Chapter Delilah

When Jules disappears, there’s a bracing gust of wind that rattles my bureau, strips my sheets, and rips the posters from my walls.

Something strikes me in the face and tumbles to the ground.

I reach out to grab it: a jeweled tiara.

And in the next breath, sprawled on the floor in a cloud of silk and tulle and long blond hair, is Seraphima.

I grab her shoulders and haul her upright. “What did you do with my friend?”

She stares back at me, wide-eyed. “I—I don’t know.

I was putting on some lip gloss. And then all of a sudden I was here.

” Her gaze travels past me to fall on Frump, and she bursts into tears.

“It’s been so awful! Without your command, everything’s out of control.

And the servants have left the castle.

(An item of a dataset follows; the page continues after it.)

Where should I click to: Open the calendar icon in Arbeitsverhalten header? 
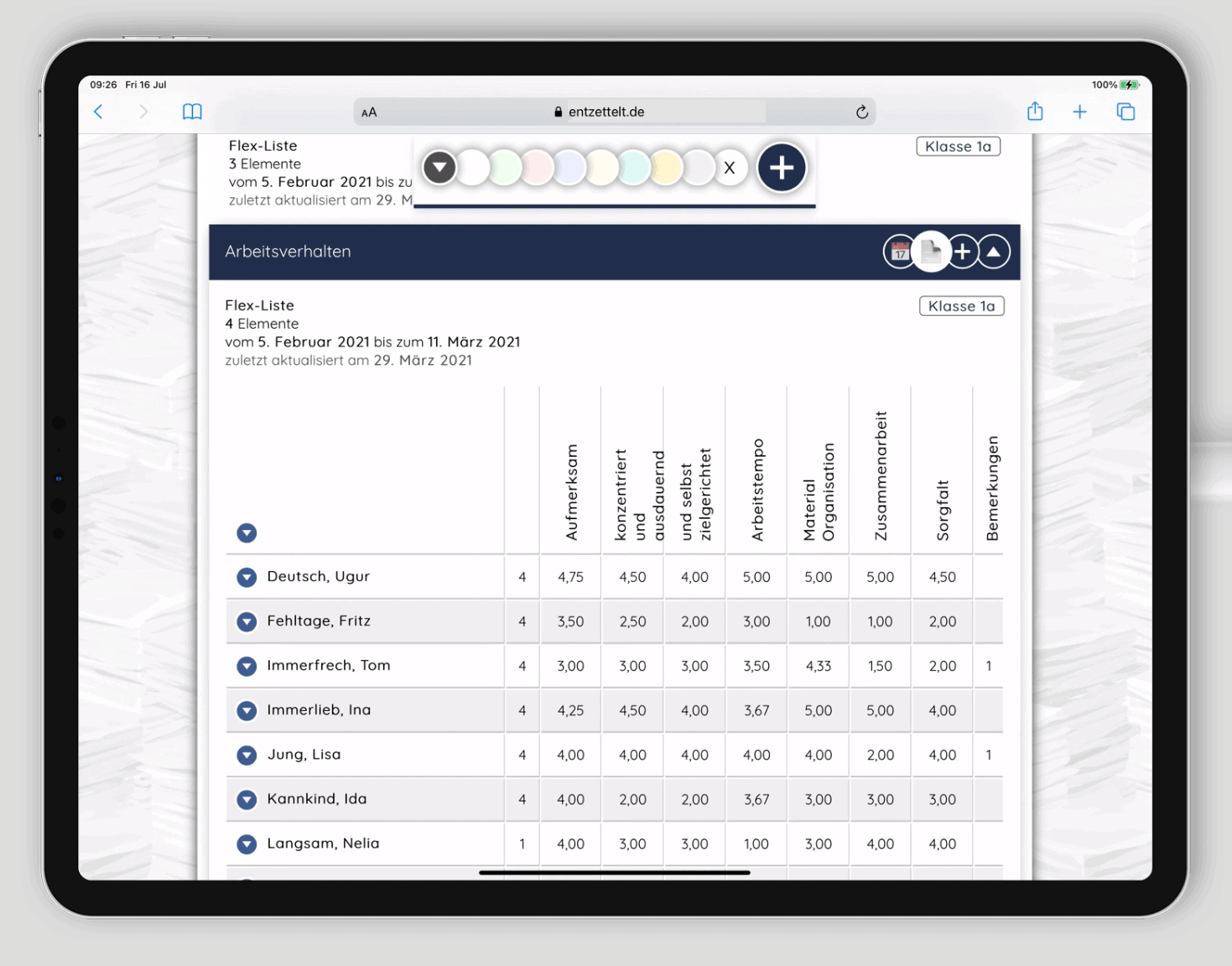[x=899, y=252]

No one’s taken care of me!

” Her voice drops to an embarrassed whisper. “I had to brush my own hair.”

Frump yelps in response and Seraphima nods. “That’s so very kind of you to say, but I know I don’t look as flawless as I usually do.”

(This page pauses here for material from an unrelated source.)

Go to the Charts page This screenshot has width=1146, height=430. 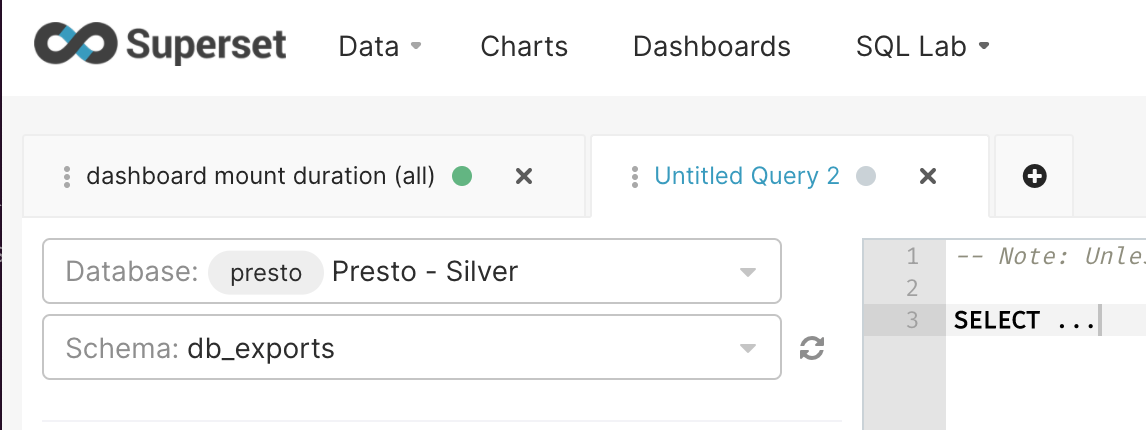click(524, 46)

“Wait,” Oliver says, stepping forward. “You can understand him?”

Seraphima hurls herself into Oliver’s embrace, and both Frump and I stiffen.

“Ollie!” she cries. “You’re here too? This is just the best surprise ever!

” She clasps her hands and smiles. “I want to thank you all for being here. I had no idea you were planning this. It’s not even my birthday for another month—” She beams. “I will be accepting presents now.”

“This isn’t a party for you,” Oliver says.

Frump barks, and Seraphima blushes. “He said I don’t look a day over sixteen,” she translates.

“How can you talk to him?”

“Oh, Ollie, what did you think princesses do in finishing school? I live in a tower. My best friend for four years was a bird. I’m fluent in Animal. Except Fish. They always sound a little muddled to me.” She glances at me. “Peasant? Might you draw me a bath? It’s been a very trying travel day.”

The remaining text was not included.